Stepping Off the Ledge
Not too long ago, I had a dream so vivid and and full of meaning that when I woke, I sat straight up. My subconscious was literally and figuratively giving me a slap across the noggin.
I was ascending the side of a mountain, which had very few places to step or grab onto. The air around me was crisp and I think the sky was cerulean blue. In an instant, the side of the mountain turned into smooth, glossy granite, going straight up, and I was on a very narrow, precarious ledge. All I knew to do was plaster myself against the side and call for help. Which I did in a very wavery, whiny voice. I was a wuss and knew it. Wuss, hell. I was terrified.
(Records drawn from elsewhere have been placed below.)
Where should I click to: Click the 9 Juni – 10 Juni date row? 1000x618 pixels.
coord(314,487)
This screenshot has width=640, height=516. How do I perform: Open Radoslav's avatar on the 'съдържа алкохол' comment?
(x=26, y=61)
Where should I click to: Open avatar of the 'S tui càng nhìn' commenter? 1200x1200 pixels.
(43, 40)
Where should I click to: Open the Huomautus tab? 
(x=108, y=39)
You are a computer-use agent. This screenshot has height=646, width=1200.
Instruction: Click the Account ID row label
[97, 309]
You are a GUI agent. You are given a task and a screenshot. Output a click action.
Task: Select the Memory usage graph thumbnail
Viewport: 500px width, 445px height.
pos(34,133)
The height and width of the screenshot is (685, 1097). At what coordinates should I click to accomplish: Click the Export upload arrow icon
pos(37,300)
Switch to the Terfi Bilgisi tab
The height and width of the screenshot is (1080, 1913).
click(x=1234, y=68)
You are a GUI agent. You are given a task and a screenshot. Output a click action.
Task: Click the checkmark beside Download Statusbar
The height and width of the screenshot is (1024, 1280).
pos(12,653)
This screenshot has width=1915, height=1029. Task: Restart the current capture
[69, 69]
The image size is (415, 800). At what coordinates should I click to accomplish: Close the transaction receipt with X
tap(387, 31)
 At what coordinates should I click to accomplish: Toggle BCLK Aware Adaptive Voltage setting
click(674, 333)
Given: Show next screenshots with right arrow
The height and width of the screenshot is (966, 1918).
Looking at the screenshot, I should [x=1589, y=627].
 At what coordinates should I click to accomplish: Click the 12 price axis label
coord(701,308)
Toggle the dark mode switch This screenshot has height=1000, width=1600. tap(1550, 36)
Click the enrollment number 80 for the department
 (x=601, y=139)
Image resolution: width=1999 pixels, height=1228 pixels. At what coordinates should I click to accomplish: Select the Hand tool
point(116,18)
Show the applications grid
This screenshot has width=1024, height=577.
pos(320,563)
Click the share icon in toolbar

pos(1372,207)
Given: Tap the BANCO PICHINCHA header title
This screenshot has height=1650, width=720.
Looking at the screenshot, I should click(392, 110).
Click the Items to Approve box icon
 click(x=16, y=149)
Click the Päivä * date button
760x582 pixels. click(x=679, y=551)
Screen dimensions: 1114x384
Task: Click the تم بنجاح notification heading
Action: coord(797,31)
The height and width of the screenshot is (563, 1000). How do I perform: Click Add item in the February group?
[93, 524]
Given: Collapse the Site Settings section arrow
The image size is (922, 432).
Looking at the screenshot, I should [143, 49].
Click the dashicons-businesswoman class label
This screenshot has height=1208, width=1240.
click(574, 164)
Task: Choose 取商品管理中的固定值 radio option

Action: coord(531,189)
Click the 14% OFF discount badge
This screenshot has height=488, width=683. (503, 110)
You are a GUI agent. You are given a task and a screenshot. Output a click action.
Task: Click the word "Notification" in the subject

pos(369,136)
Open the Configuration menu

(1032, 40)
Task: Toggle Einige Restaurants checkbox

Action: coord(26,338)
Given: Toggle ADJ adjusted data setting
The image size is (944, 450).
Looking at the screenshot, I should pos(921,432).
And then I was answered. The voice was friendly, reassuring and encouraging. "Susan! Turn around and jump. We've got you!" I edged around, and there were angels everywhere in the clouds. The one speaking to me was a dark-haired male. "Go ahead. You're not going to fall." He smiled and held his arms out.
Any other time I would have been a sniveling mass of jelly since heights terrify me. Instead, this time I took a step off the ledge - and floated. It was bliss. I didn't fall.
Then I woke up.
Today I took a step off a ledge I've been trapped on for way too long. When I did, there were real angels who caught and encouraged me. It was such a marvelous, freeing sensation.
I'm learning to fly. And damn it, the wuss has been exorcised.